# What the exercise asks
Change "Describe the element" to "Explain the element" everywhere it occurs in the material below, and leave everything else as it is.

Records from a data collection
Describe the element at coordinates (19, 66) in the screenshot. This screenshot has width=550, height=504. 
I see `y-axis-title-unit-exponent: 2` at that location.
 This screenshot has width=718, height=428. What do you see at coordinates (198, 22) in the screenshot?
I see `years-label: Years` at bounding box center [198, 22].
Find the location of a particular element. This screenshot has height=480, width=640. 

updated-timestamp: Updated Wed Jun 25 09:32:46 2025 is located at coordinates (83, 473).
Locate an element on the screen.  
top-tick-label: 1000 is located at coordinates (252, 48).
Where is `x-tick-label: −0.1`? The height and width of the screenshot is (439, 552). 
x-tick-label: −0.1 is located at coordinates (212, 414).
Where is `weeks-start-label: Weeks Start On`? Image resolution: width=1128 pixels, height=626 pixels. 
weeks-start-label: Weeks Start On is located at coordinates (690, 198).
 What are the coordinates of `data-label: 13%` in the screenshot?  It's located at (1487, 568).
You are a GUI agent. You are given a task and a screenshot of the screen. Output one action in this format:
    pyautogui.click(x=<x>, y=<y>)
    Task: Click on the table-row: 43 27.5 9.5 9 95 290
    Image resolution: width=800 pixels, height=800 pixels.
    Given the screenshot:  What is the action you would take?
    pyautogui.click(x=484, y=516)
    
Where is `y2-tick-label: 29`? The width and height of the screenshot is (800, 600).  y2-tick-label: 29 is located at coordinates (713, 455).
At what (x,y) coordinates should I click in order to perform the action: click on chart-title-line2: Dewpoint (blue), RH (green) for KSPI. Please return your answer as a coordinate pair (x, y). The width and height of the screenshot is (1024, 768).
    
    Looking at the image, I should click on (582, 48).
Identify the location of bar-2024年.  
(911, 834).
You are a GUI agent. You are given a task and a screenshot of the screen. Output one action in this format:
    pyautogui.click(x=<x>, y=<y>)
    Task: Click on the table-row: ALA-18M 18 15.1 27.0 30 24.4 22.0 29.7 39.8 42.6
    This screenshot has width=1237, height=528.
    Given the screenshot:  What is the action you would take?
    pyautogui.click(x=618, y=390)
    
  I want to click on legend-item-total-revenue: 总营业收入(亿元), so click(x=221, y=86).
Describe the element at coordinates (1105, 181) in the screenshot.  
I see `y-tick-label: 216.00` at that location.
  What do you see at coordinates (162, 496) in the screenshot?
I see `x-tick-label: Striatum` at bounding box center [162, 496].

# Response for this exercise
Explain the element at coordinates (19, 66) in the screenshot. This screenshot has width=550, height=504. 
I see `y-axis-title-unit-exponent: 2` at that location.
 This screenshot has width=718, height=428. What do you see at coordinates (198, 22) in the screenshot?
I see `years-label: Years` at bounding box center [198, 22].
Find the location of a particular element. This screenshot has height=480, width=640. 

updated-timestamp: Updated Wed Jun 25 09:32:46 2025 is located at coordinates (83, 473).
Locate an element on the screen.  
top-tick-label: 1000 is located at coordinates (252, 48).
Where is `x-tick-label: −0.1`? The height and width of the screenshot is (439, 552). 
x-tick-label: −0.1 is located at coordinates (212, 414).
Where is `weeks-start-label: Weeks Start On`? Image resolution: width=1128 pixels, height=626 pixels. 
weeks-start-label: Weeks Start On is located at coordinates (690, 198).
 What are the coordinates of `data-label: 13%` in the screenshot?  It's located at (1487, 568).
You are a GUI agent. You are given a task and a screenshot of the screen. Output one action in this format:
    pyautogui.click(x=<x>, y=<y>)
    Task: Click on the table-row: 43 27.5 9.5 9 95 290
    Image resolution: width=800 pixels, height=800 pixels.
    Given the screenshot:  What is the action you would take?
    pyautogui.click(x=484, y=516)
    
Where is `y2-tick-label: 29`? The width and height of the screenshot is (800, 600).  y2-tick-label: 29 is located at coordinates (713, 455).
At what (x,y) coordinates should I click in order to perform the action: click on chart-title-line2: Dewpoint (blue), RH (green) for KSPI. Please return your answer as a coordinate pair (x, y). The width and height of the screenshot is (1024, 768).
    
    Looking at the image, I should click on (582, 48).
Identify the location of bar-2024年.  
(911, 834).
You are a GUI agent. You are given a task and a screenshot of the screen. Output one action in this format:
    pyautogui.click(x=<x>, y=<y>)
    Task: Click on the table-row: ALA-18M 18 15.1 27.0 30 24.4 22.0 29.7 39.8 42.6
    This screenshot has width=1237, height=528.
    Given the screenshot:  What is the action you would take?
    pyautogui.click(x=618, y=390)
    
  I want to click on legend-item-total-revenue: 总营业收入(亿元), so click(x=221, y=86).
Explain the element at coordinates (1105, 181) in the screenshot.  
I see `y-tick-label: 216.00` at that location.
  What do you see at coordinates (162, 496) in the screenshot?
I see `x-tick-label: Striatum` at bounding box center [162, 496].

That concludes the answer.